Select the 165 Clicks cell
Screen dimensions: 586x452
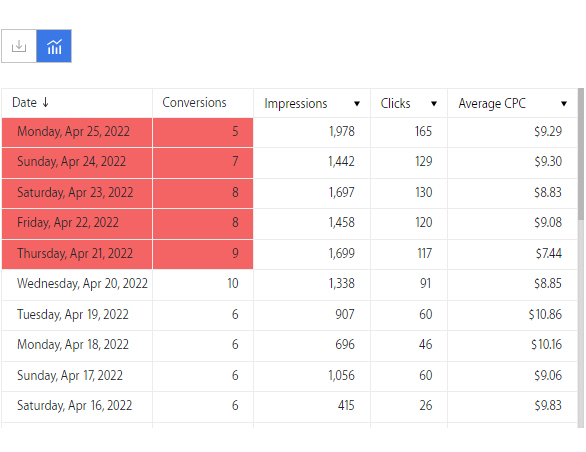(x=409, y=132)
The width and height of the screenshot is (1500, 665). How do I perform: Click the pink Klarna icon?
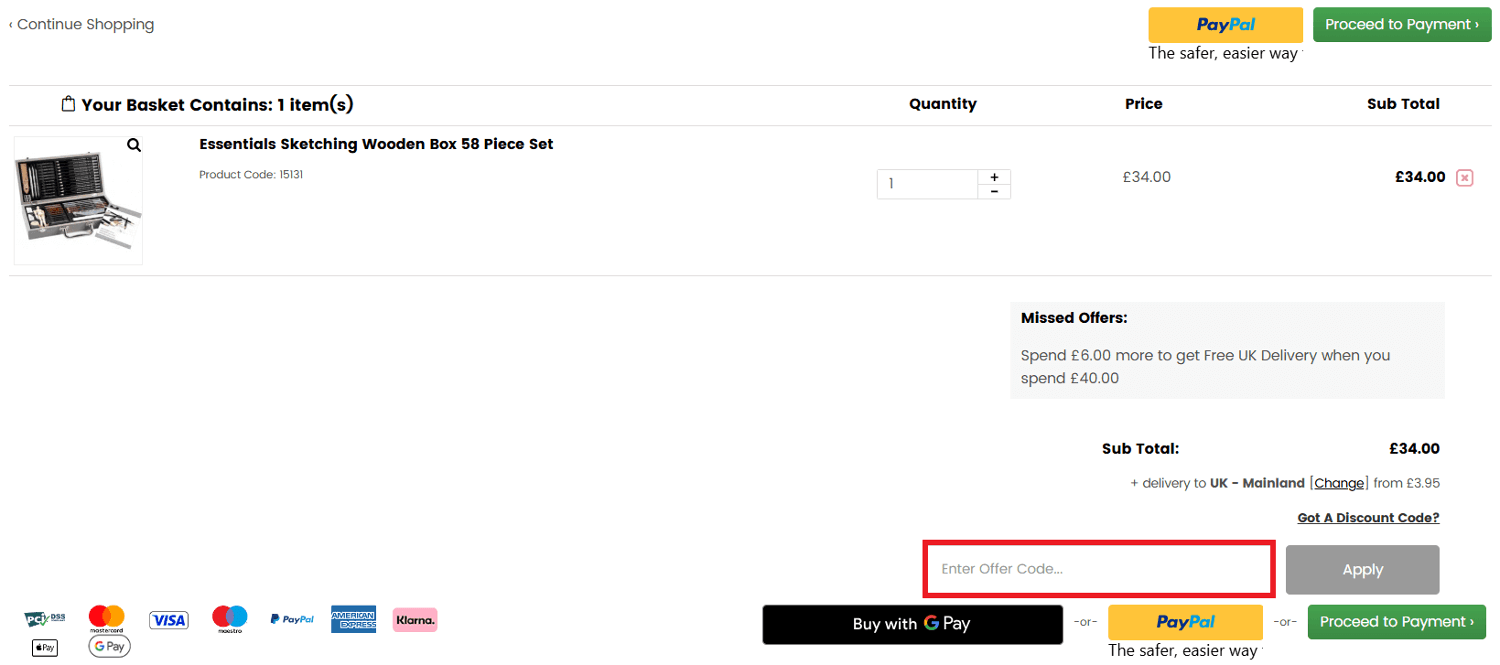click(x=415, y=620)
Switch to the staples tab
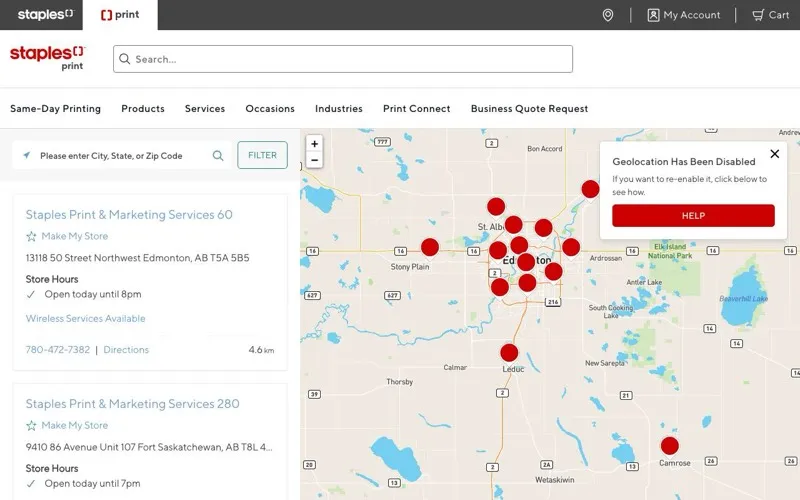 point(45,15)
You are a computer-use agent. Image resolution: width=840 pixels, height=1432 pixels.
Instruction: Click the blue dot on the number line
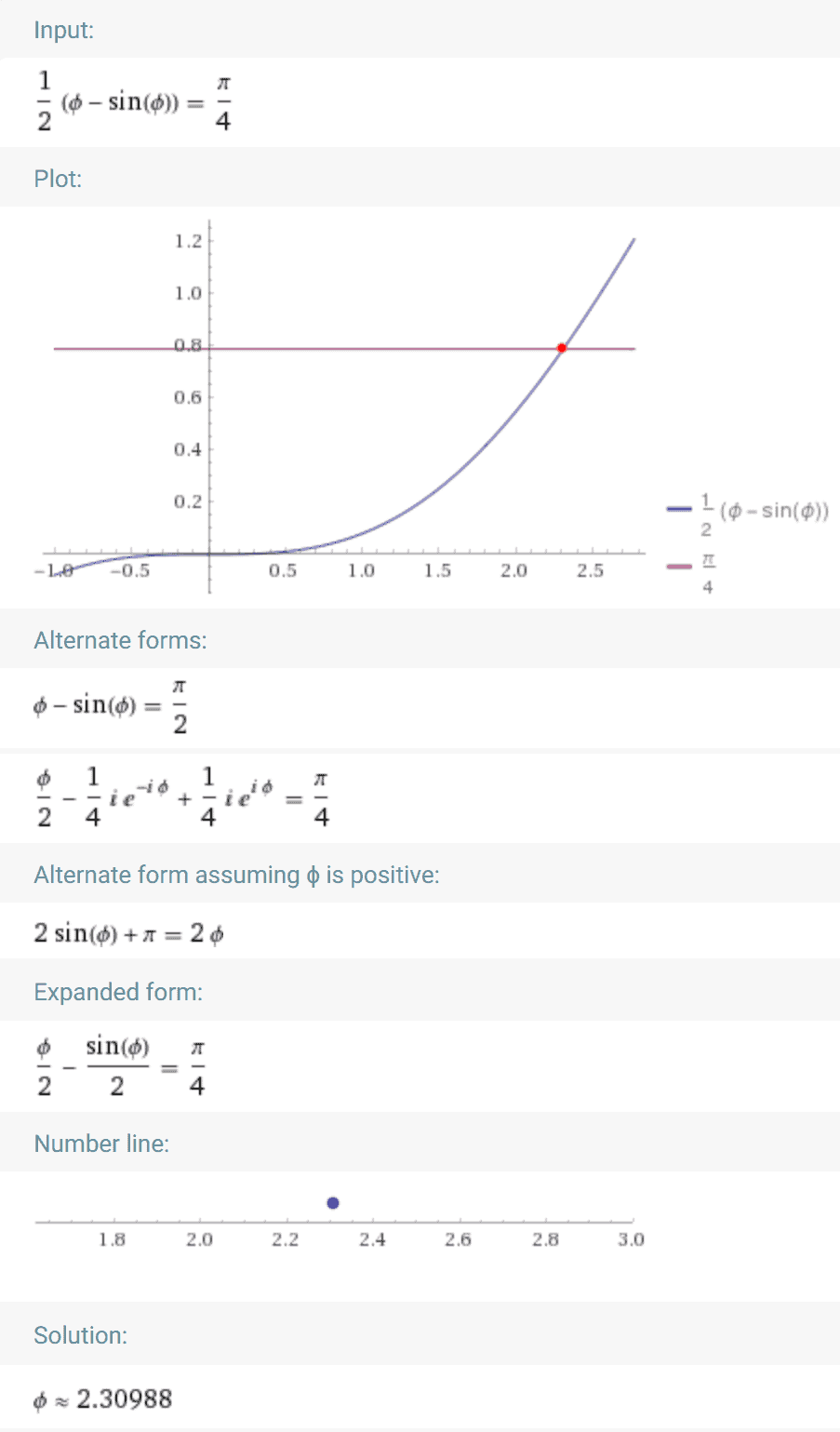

--

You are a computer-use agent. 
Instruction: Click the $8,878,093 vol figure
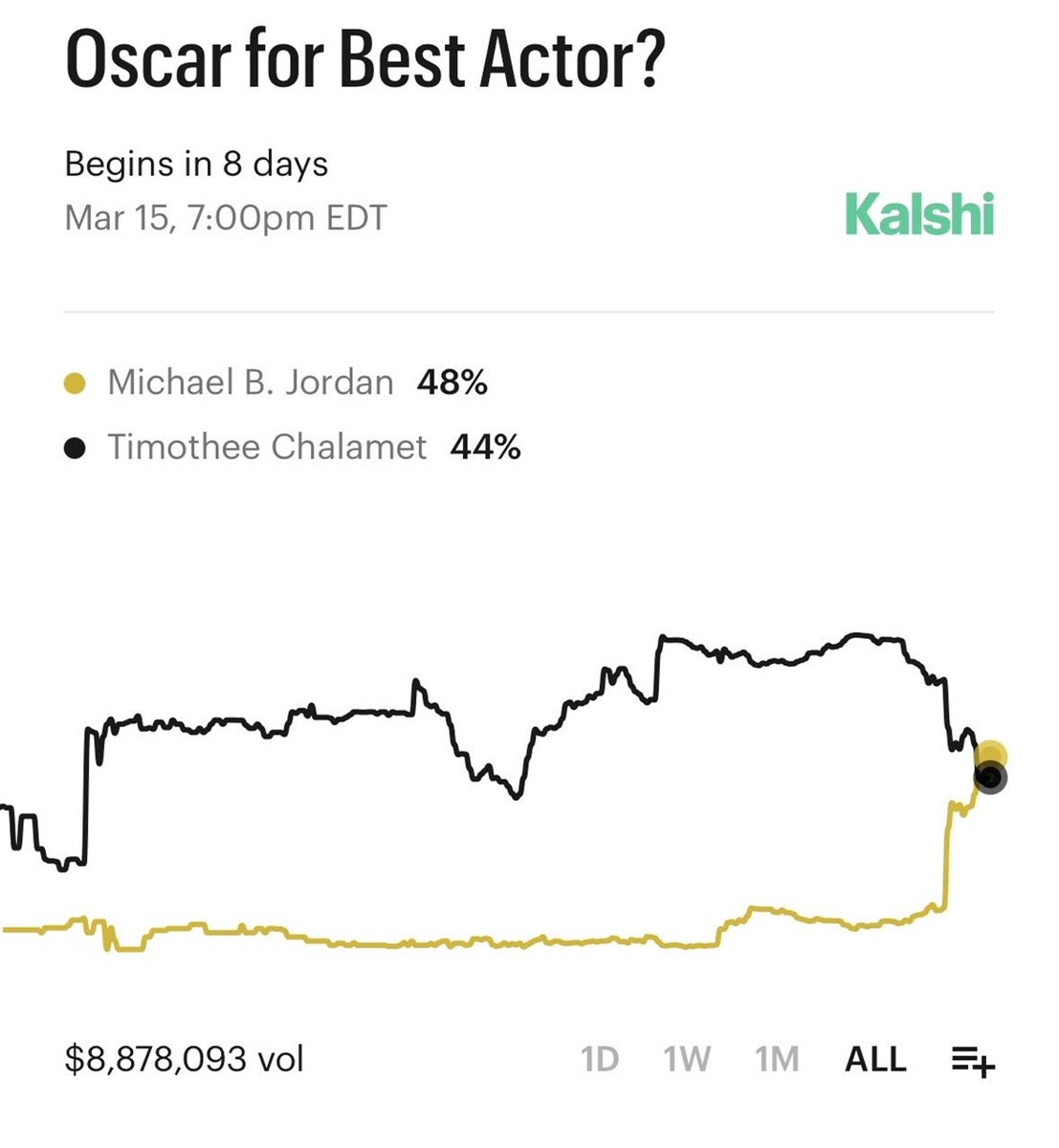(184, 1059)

* * *

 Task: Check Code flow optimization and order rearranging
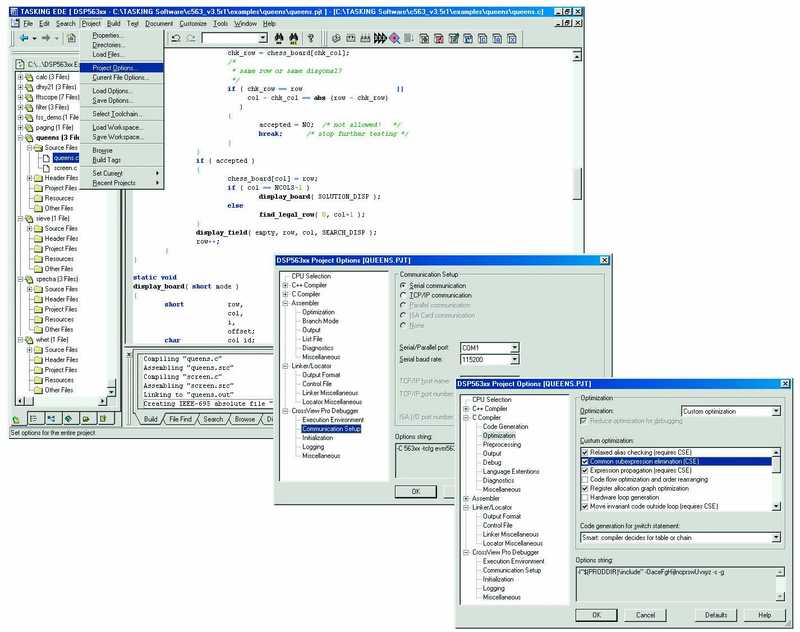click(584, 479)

• _PROBLEM TO SOLVE_
Please write out the lines again, starting with the line containing "You are a computer-use agent. Image" and ending with the line containing "Instruction: Click the blue", and swap "blue dot" for "red dot" while leaving everything else unchanged.

• _TASK OUTPUT_
You are a computer-use agent. Image resolution: width=840 pixels, height=1432 pixels.
Instruction: Click the red dot on the number line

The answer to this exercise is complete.